Revelation keeps revisiting Genesis: the water of life flowing from God’s throne, echoes the waters flowing from Eden in Genesis 2 and from the temple in Ezekiel’s vision. The tree of life is present with its leaves for the healing of the nations, again taking us back to Genesis where God planted the tree of life in the midst of the garden. To grasp the significance of this we must recall the Genesis story of Adam and Eve’s disobedience in taking the fruit of the tree of the knowledge of good and evil which led to God expelling them from the garden, for fear that they would also eat the fruit of the tree of life and live for ever with the consequences of their disobedience. In the vivid language of Genesis, God placed a cherubim and a sword that flamed and turned to guard the way to the tree of life and the rest of the biblical story is, in theological terms, the story of how God acted to undo the damage and reopen that way to life for people and nations so desperately in need of healing. Now the tree of life is present and in the centre of things, bringing that healing.

 

Ultimately, God brought that life in Jesus Christ. So, recall the words at the beginning of John’s Gospel about the Word of God, ‘What has come into being in him was life and the life was the light of all people.’ and Jesus words, ‘I am come that you might have life, and have it abundantly.’ ‘I am the way, the truth and the life. No one comes to the Father except through me.’ ‘I am the resurrection and the life.’

 

There is still more: God’s servants have God’s name on their foreheads which again takes us back to the Genesis where Cain, after he had murdered Abel and become a fugitive from Eden, was given a mark as a sign of protection as he was driven from the garden. In baptism we have the sign of the cross made on our forehead: we bear the name of Christ who has unbarred that blocked path to the tree of life and opened the way to life.

 

This is only scratching the surface of how these last chapters of Revelation offer a vision of creation healed and restored, bringing to completion the story of God’s good purposes for the world begun in Genesis. So we were not and are not waiting to be rescued from an evil creation, at 6pm local time on whatever date a flawed calculation next suggests, but we await with joy God’s renewal of all things in the new heavens and the new earth.

 

Just as Brian Cox’s TV series moves us to wonder at the immensity of the universe, so the sheer immensity of God’s purposes for that universe should move us to awe and wonder, especially in this Easter season. The day of Christ’s resurrection is the first day of the new creation. The early Christians understood the resurrection not just as an historical but as a cosmic event, the beginning of the new world when all tears would be wiped away. The day of resurrection is the day of light, just as the first day of creation was the day of the creation of light.

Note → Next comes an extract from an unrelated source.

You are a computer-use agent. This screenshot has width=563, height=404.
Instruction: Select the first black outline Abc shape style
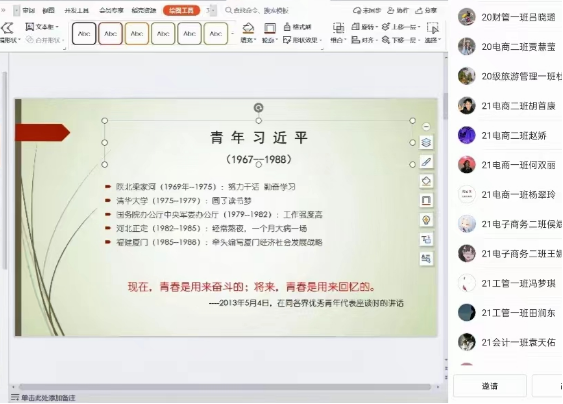84,33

In the words of an Orthodox theologian (Vladimir Lossky), “Since the victory of Christ over death, the resurrection has become the universal law for creation: and not only for humanity but for the beast, the plants and the stones, for whole cosmos.” 

 

And so the Orthodox church sings with exuberance in its Easter Liturgy of the cosmic significance of Christ’s resurrection, “Christ is risen as God from the grave in glory, and has thereby raised the whole world to life with him.” Christ has “given his life for the whole world and has filled the whole world, the whole creation, with light.” “O wonder! How did the life of all taste death? Only that he might lighten the whole world.”

 

It is the lightening, healing and recreation of the wonderful creation, of which Brian Cox is showing us more than we ever dreamed, that we, God’s Easter people, await in its fullness. Amen.